* _INSTRUCTION_
Rewrite the rows starting at the line containing "Task: Open the Amazon S3 のショートカット link" and ending at the line containing "The image size is (1456, 819).", swapping "link" for "hyperlink" and leaving everything else unchanged.

* _DATA IN THIS EXERCISE_
* BEGIN *

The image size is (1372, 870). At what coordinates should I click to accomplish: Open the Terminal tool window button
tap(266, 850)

* END *
* BEGIN *

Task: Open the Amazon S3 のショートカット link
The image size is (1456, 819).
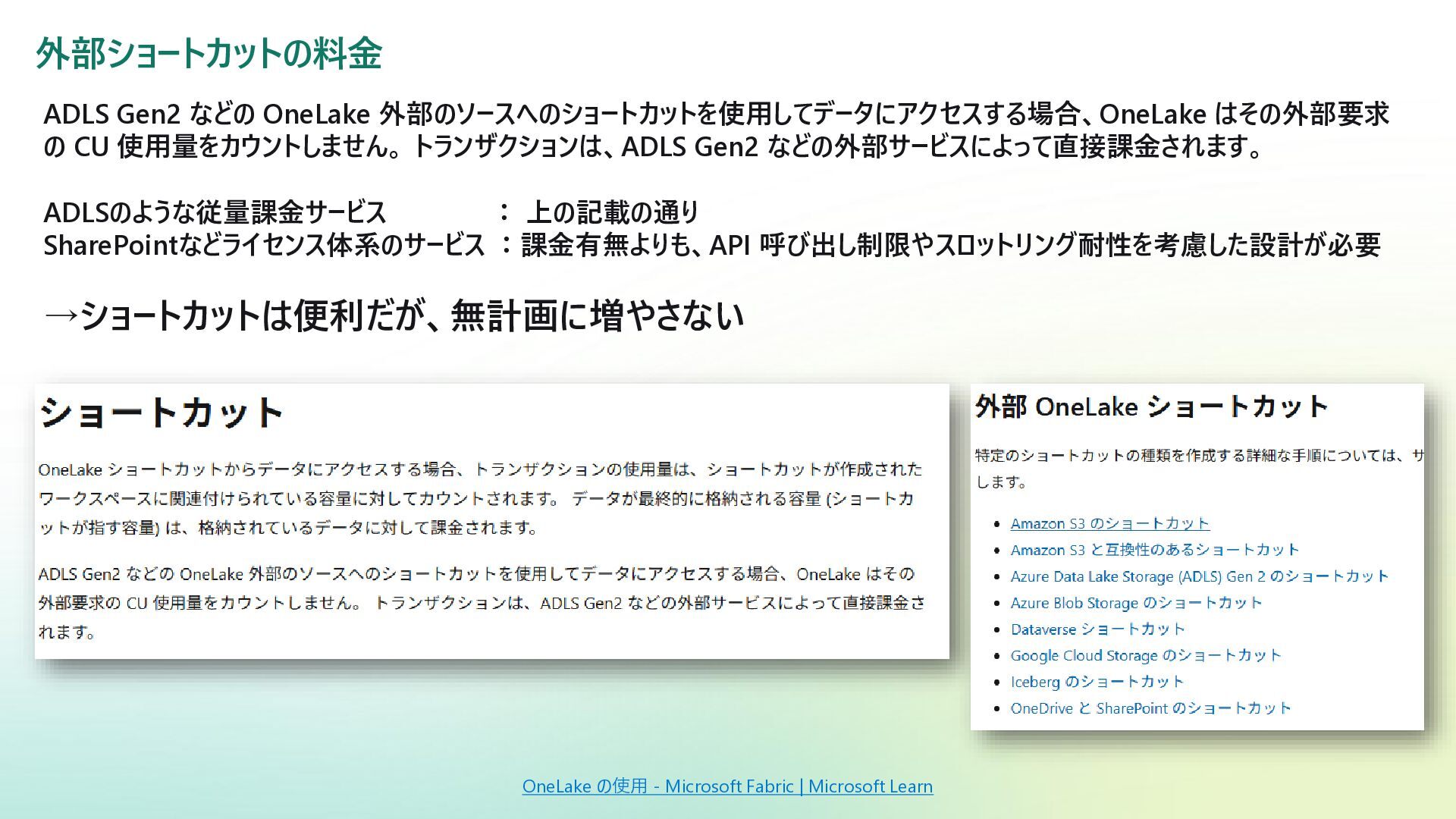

* END *
* BEGIN *

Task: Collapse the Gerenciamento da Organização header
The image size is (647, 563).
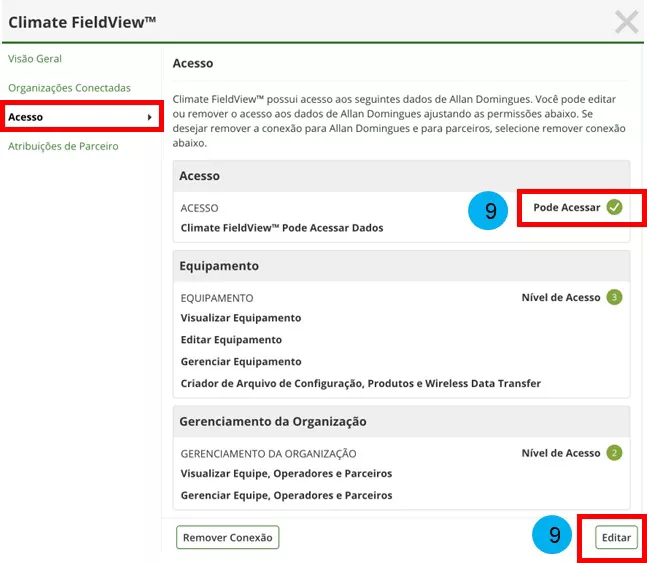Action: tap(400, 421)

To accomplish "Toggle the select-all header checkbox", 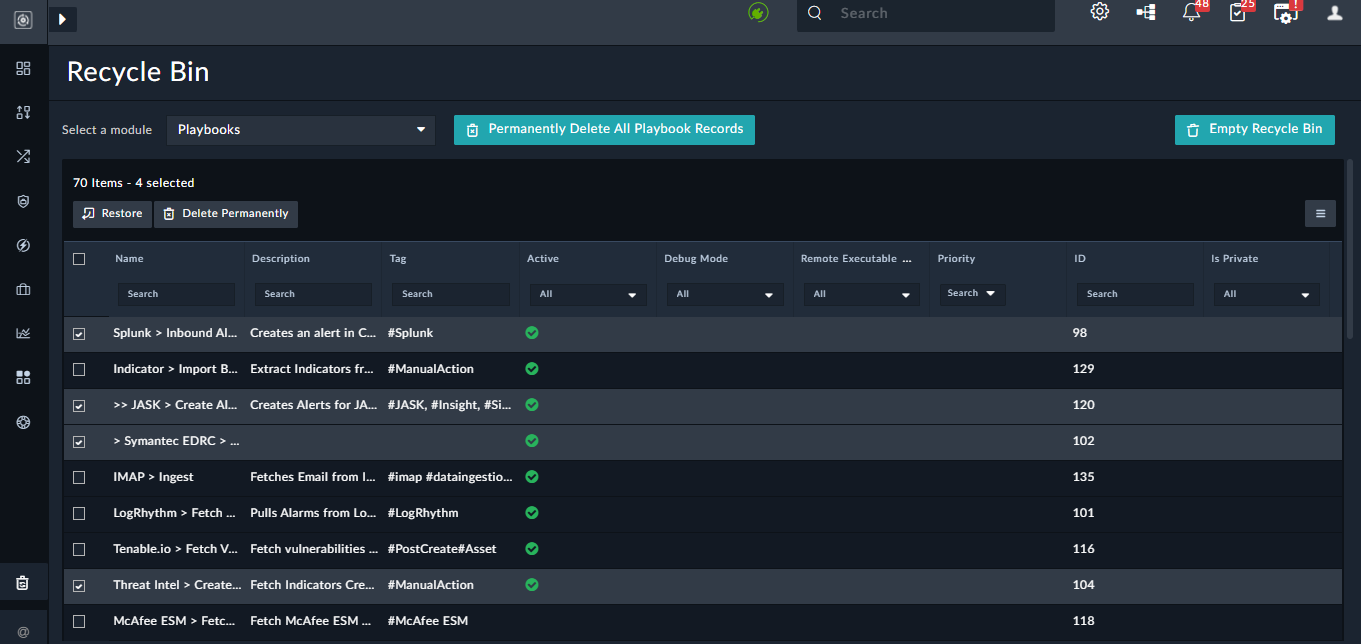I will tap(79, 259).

* END *

* _SOLUTION TO THIS TASK_
Task: Open the Amazon S3 のショートカット hyperlink
The image size is (1456, 819).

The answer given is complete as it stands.